┌──

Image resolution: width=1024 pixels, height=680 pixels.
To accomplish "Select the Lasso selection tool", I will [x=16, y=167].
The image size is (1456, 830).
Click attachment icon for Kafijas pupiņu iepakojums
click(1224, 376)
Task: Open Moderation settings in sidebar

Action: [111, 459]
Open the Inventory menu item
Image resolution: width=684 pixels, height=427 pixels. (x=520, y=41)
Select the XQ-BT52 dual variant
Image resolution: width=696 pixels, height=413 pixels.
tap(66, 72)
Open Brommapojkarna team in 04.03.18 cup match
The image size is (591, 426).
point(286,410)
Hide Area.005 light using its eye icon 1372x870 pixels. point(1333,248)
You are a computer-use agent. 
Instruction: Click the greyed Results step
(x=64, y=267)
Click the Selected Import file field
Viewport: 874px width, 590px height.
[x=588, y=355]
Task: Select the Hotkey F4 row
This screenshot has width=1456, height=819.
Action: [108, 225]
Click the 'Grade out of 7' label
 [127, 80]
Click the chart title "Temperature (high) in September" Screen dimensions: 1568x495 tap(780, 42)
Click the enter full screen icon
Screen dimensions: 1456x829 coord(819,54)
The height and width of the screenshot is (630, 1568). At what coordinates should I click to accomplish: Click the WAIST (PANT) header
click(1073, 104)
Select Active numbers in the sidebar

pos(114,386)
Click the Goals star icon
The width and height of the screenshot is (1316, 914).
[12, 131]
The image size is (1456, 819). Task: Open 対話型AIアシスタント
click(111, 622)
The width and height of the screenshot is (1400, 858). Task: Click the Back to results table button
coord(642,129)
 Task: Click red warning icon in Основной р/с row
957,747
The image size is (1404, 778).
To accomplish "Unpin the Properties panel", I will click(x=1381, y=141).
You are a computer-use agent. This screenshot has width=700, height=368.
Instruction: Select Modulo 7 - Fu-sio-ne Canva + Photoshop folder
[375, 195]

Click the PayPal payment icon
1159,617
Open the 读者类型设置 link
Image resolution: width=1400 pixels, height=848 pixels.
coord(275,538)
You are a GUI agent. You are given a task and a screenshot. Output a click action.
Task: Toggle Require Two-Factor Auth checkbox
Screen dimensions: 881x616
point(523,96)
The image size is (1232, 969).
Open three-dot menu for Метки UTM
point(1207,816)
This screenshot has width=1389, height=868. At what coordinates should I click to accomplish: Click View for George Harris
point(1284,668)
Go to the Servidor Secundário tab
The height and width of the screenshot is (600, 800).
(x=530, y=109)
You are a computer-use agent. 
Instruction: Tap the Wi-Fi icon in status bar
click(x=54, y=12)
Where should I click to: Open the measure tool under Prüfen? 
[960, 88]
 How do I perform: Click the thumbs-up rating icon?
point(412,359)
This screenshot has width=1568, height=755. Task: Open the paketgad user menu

└──

Rewrite the entries above with "Instruction:" switched to "Command:" at every occurrence and everything else left unchanged.

Image resolution: width=1024 pixels, height=680 pixels.
To accomplish "Select the Lasso selection tool", I will [x=16, y=167].
The image size is (1456, 830).
Click attachment icon for Kafijas pupiņu iepakojums
click(1224, 376)
Task: Open Moderation settings in sidebar

Action: [111, 459]
Open the Inventory menu item
Image resolution: width=684 pixels, height=427 pixels. (x=520, y=41)
Select the XQ-BT52 dual variant
Image resolution: width=696 pixels, height=413 pixels.
tap(66, 72)
Open Brommapojkarna team in 04.03.18 cup match
The image size is (591, 426).
point(286,410)
Hide Area.005 light using its eye icon 1372x870 pixels. point(1333,248)
You are a computer-use agent. 
Command: Click the greyed Results step
(x=64, y=267)
Click the Selected Import file field
Viewport: 874px width, 590px height.
[x=588, y=355]
Task: Select the Hotkey F4 row
This screenshot has width=1456, height=819.
Action: [108, 225]
Click the 'Grade out of 7' label
 [127, 80]
Click the chart title "Temperature (high) in September" Screen dimensions: 1568x495 tap(780, 42)
Click the enter full screen icon
Screen dimensions: 1456x829 coord(819,54)
The height and width of the screenshot is (630, 1568). At what coordinates should I click to accomplish: Click the WAIST (PANT) header
click(1073, 104)
Select Active numbers in the sidebar

pos(114,386)
Click the Goals star icon
The width and height of the screenshot is (1316, 914).
[12, 131]
The image size is (1456, 819). Task: Open 対話型AIアシスタント
click(111, 622)
The width and height of the screenshot is (1400, 858). Task: Click the Back to results table button
coord(642,129)
 Task: Click red warning icon in Основной р/с row
957,747
The image size is (1404, 778).
To accomplish "Unpin the Properties panel", I will click(x=1381, y=141).
You are a computer-use agent. This screenshot has width=700, height=368.
Command: Select Modulo 7 - Fu-sio-ne Canva + Photoshop folder
[375, 195]

Click the PayPal payment icon
1159,617
Open the 读者类型设置 link
Image resolution: width=1400 pixels, height=848 pixels.
coord(275,538)
You are a GUI agent. You are given a task and a screenshot. Output a click action.
Task: Toggle Require Two-Factor Auth checkbox
Screen dimensions: 881x616
point(523,96)
The image size is (1232, 969).
Open three-dot menu for Метки UTM
point(1207,816)
This screenshot has width=1389, height=868. At what coordinates should I click to accomplish: Click View for George Harris
point(1284,668)
Go to the Servidor Secundário tab
The height and width of the screenshot is (600, 800).
(x=530, y=109)
You are a computer-use agent. 
Command: Tap the Wi-Fi icon in status bar
click(x=54, y=12)
Where should I click to: Open the measure tool under Prüfen? 
[960, 88]
 How do I perform: Click the thumbs-up rating icon?
point(412,359)
This screenshot has width=1568, height=755. Task: Open the paketgad user menu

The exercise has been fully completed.